(Dataset entries)
★ ★ ★ ★

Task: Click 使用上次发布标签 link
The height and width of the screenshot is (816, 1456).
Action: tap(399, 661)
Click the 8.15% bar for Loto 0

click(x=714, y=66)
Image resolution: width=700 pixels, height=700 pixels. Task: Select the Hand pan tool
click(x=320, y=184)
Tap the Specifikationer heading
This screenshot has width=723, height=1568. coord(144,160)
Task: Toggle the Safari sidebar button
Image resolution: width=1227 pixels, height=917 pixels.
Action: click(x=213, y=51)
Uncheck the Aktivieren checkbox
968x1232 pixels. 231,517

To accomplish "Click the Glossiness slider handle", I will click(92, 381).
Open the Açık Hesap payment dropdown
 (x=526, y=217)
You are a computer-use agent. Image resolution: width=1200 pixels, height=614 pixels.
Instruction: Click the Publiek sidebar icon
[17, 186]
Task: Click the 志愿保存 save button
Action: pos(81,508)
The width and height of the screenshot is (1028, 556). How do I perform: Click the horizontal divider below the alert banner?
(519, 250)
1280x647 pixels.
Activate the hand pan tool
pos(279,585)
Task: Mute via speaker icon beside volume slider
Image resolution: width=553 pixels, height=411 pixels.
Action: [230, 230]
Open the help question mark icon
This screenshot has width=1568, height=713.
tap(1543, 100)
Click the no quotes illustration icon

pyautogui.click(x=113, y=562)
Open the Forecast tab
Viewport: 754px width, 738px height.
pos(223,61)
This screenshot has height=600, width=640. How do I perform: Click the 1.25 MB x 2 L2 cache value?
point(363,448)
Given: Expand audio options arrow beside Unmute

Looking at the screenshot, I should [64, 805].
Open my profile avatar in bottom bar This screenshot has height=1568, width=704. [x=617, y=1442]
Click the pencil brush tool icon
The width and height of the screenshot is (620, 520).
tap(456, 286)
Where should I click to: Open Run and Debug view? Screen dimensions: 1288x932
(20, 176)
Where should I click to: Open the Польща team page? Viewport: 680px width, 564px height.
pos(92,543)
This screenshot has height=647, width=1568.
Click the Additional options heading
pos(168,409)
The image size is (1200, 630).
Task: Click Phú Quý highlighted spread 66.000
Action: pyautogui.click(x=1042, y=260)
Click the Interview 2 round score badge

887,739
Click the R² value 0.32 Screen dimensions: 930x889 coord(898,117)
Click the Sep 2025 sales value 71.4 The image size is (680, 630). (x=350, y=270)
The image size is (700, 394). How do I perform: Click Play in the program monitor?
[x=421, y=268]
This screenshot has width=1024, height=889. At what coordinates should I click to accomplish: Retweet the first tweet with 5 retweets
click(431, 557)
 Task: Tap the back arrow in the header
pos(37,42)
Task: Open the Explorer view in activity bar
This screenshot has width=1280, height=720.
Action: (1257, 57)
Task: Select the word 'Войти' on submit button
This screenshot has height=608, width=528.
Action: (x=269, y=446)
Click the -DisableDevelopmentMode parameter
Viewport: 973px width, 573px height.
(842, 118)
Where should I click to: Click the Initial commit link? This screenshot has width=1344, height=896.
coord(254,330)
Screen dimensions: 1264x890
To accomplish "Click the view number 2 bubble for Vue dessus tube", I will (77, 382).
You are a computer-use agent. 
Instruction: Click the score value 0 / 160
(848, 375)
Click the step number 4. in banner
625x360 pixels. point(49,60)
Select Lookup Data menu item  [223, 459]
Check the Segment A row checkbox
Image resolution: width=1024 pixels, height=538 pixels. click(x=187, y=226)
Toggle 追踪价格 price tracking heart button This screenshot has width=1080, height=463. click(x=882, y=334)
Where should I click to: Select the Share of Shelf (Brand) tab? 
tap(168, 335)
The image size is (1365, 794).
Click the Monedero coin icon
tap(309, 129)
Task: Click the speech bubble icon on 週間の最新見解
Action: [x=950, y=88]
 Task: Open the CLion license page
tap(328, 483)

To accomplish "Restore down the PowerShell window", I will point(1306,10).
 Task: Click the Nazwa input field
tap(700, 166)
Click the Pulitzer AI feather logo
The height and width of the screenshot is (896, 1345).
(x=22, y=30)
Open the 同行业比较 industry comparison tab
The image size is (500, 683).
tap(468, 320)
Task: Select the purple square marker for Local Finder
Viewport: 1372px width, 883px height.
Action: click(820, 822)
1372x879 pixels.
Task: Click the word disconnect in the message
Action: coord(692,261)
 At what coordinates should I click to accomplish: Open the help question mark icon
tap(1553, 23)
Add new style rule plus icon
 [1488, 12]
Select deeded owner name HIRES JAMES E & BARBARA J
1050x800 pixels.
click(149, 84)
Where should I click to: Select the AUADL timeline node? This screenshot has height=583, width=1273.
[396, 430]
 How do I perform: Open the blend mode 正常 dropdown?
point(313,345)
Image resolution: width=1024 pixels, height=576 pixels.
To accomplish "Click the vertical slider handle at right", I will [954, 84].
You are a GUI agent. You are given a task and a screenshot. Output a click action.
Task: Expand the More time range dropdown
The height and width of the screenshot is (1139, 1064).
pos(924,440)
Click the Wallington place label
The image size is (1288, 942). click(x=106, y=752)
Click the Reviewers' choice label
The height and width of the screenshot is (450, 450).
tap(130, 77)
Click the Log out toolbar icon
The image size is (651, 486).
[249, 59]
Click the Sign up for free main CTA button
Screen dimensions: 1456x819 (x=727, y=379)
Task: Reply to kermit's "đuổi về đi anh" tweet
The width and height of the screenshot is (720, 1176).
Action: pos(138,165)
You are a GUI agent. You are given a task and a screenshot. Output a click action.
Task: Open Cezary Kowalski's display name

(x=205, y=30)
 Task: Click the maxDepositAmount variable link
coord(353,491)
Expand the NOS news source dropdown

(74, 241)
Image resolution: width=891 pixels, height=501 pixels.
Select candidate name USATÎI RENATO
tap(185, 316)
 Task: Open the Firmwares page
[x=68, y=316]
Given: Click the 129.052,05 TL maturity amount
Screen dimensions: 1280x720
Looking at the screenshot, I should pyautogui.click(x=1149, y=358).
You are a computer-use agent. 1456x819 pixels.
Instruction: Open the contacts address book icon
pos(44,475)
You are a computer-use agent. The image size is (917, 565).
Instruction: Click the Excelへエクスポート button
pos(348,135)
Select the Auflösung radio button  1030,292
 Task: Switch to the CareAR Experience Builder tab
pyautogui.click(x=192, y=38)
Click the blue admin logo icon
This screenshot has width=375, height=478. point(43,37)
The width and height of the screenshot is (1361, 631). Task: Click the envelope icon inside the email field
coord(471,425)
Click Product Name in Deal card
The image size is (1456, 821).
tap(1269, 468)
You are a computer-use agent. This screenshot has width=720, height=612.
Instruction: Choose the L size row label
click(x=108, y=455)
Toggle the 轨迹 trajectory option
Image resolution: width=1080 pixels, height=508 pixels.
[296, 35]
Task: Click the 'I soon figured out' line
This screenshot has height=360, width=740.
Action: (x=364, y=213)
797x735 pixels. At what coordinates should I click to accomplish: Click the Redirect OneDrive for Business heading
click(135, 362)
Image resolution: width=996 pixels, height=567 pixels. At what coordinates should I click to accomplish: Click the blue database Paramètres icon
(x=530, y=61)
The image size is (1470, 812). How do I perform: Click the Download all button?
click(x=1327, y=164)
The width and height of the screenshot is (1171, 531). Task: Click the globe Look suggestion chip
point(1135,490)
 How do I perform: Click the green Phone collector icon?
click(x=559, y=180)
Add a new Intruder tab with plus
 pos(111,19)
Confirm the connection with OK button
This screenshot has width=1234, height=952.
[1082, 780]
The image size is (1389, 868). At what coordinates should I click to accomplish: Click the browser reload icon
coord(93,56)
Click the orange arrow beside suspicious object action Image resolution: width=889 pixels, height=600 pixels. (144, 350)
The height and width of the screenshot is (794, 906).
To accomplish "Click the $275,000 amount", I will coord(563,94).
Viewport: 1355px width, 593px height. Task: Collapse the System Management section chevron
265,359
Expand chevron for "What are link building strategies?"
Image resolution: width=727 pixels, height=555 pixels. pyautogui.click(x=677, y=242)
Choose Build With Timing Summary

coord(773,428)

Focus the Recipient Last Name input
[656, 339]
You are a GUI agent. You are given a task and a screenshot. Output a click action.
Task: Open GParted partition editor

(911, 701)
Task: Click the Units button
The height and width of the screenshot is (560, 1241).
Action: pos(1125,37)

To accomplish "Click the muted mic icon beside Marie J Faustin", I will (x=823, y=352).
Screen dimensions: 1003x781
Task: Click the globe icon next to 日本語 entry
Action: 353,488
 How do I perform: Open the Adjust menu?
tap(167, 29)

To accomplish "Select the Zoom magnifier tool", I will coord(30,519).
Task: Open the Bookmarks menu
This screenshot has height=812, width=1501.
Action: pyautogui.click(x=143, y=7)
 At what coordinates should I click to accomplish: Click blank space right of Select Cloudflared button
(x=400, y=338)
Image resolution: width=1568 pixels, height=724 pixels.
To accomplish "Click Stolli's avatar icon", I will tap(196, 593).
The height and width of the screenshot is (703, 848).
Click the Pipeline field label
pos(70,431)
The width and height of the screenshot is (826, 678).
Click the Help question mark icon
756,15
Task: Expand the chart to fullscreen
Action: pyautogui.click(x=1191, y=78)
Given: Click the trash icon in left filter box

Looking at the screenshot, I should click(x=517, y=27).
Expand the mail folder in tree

★ ★ ★ ★

Task objective – Render everything in the entries above, from the line containing "Add new style rule plus icon" down to the line containing "Screen dimensions: 1456x819 (x=727, y=379)", as a JSON list of strings with one string per line and blank lines left out.

Final answer –
[
  "Add new style rule plus icon",
  " [1488, 12]",
  "Select deeded owner name HIRES JAMES E & BARBARA J",
  "1050x800 pixels.",
  "click(149, 84)",
  "Where should I click to: Select the AUADL timeline node? This screenshot has height=583, width=1273.",
  "[396, 430]",
  " How do I perform: Open the blend mode 正常 dropdown?",
  "point(313,345)",
  "Image resolution: width=1024 pixels, height=576 pixels.",
  "To accomplish \"Click the vertical slider handle at right\", I will [954, 84].",
  "You are a GUI agent. You are given a task and a screenshot. Output a click action.",
  "Task: Expand the More time range dropdown",
  "The height and width of the screenshot is (1139, 1064).",
  "pos(924,440)",
  "Click the Wallington place label",
  "The image size is (1288, 942). click(x=106, y=752)",
  "Click the Reviewers' choice label",
  "The height and width of the screenshot is (450, 450).",
  "tap(130, 77)",
  "Click the Log out toolbar icon",
  "The image size is (651, 486).",
  "[249, 59]",
  "Click the Sign up for free main CTA button",
  "Screen dimensions: 1456x819 (x=727, y=379)"
]